Print version ISSN 1806-0013On-line version ISSN 2317-6393

Rev. dor vol.17 no.4 São Paulo Oct./Dec. 2016 


Morning salivary cortisol with regard to gender in individuals with perceived facial pain

Cortisol salivar matutino em relação ao sexo em indivíduos com sintomas de dor facial

Leonardo Victor Galvão-Moreira1 

Cláudia Monteiro de Andrade2 

Jéssica Francisca Fernandes de Oliveira2 

Silvio Gomes Monteiro2 

Patricia de Maria Silva Figueiredo3 

Luciana Salles Branco-de-Almeida2  4 

1Universidade Federal do Maranhão, Faculdade de Medicina, São Luís, MA, Brasil.

2Universidade Ceuma, Departamento de Pós-Graduação, São Luís, MA, Brasil.

3Universidade Federal do Maranhão, Departamento de Farmácia, São Luís, MA, Brasil.

4Universidade Federal do Maranhão, Departamento de Odontologia II, São Luís, MA, Brasil.



Facial pain seems to be related to physiological responses to stress and sexual dimorphism. However, the relationship among facial pain, cortisol secretion and gender has been poorly investigated.

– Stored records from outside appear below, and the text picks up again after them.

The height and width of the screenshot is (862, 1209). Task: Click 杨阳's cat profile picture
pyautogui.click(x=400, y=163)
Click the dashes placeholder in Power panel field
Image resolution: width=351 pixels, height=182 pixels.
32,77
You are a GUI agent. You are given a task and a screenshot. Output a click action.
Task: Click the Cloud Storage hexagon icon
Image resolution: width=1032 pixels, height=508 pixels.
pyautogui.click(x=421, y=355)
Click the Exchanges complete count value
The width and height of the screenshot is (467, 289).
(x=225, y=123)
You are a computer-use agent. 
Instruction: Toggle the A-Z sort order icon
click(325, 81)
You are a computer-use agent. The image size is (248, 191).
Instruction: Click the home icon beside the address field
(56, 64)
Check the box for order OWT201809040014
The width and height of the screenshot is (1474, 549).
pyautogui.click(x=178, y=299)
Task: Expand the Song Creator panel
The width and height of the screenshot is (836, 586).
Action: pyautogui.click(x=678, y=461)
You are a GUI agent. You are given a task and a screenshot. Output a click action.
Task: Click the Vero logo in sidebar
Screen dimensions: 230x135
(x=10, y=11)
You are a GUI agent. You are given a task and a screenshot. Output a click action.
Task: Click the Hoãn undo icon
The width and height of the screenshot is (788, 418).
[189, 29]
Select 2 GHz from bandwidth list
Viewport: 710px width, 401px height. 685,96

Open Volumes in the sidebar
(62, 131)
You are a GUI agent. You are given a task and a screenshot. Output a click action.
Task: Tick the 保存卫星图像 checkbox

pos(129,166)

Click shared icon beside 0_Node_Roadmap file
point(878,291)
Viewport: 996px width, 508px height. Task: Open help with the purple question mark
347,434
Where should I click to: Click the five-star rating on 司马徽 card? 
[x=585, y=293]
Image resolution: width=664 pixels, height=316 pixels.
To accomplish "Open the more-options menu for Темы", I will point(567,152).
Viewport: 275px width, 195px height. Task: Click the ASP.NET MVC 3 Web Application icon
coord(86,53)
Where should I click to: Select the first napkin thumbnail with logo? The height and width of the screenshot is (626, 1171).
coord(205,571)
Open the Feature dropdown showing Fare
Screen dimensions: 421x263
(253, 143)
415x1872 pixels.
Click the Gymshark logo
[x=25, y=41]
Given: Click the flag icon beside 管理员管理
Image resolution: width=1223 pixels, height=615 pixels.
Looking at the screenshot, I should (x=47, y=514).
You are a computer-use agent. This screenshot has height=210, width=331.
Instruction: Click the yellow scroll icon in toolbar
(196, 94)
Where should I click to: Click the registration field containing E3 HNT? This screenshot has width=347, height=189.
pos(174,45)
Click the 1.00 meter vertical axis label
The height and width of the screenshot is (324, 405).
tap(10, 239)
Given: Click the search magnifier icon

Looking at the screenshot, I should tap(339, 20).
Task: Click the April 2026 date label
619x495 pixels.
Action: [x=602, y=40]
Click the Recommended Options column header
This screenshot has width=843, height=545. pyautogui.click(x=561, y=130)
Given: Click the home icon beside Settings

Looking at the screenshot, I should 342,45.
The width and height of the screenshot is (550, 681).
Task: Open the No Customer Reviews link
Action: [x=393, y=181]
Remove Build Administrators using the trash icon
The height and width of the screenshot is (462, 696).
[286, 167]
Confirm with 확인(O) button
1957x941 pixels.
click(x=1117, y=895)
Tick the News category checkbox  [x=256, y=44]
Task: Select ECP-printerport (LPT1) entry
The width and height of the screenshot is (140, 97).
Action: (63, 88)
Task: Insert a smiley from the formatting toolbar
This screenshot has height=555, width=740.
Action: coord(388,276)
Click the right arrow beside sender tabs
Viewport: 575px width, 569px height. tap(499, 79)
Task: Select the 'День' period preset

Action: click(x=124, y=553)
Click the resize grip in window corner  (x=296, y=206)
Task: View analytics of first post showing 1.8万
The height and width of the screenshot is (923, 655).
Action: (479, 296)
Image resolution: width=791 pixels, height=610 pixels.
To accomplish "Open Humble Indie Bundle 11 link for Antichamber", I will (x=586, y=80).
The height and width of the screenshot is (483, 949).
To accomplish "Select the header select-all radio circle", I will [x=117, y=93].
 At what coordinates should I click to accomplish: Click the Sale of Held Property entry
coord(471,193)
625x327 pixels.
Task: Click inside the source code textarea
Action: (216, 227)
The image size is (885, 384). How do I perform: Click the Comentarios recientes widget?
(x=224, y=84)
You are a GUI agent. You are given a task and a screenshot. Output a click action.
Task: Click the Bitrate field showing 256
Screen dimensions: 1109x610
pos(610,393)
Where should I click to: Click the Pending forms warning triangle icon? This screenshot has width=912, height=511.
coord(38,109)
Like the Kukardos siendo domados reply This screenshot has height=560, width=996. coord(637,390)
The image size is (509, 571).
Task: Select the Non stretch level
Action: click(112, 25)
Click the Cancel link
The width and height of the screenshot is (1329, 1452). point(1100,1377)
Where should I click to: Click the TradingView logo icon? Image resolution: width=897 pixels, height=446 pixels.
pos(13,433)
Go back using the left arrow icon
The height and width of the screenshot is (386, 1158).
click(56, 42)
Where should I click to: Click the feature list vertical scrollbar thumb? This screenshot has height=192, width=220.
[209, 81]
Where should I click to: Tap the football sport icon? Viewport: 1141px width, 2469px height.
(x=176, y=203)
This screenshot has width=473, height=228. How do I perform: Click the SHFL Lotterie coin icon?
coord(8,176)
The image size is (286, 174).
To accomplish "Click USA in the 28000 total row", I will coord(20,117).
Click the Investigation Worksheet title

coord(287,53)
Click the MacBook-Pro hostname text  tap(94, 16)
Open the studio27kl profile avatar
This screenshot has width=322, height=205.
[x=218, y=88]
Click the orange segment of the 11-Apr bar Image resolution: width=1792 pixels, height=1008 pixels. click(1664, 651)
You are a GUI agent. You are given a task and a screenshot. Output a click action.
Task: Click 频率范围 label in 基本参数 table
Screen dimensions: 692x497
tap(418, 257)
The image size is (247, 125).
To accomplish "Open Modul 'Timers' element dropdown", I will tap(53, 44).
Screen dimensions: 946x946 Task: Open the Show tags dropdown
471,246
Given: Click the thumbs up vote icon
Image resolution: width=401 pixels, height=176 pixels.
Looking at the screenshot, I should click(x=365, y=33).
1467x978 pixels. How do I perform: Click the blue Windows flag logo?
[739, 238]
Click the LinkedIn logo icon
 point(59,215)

This study aimed to investigate differences in morning salivary cortisol profile between males and females either with or without perceived facial pain symptoms.


Participated in the study 39 individuals reporting facial pain and 33 painless controls of both genders. Facial pain symptoms were evaluated with Axis II Research Diagnostic Criteria for Temporomandibular Disorders, which has supplied chronic pain scores. Saliva was collected in the morning to obtain cortisol peaks, being stored for further use. Salivary cortisol levels were evaluated by immunosorbent assay. Statistical analysis has included hypotheses tests and ANOVA with significance level of 5% and a binary logistic regression, which has tested the association between gender, cortisol and each facial pain symptom.


There has been no association between facial pain and gender. Cortisol levels were similar among individuals with and without facial pain, regardless of gender. The adjusted model has shown that most symptoms were not associated to gender, regardless of cortisol levels.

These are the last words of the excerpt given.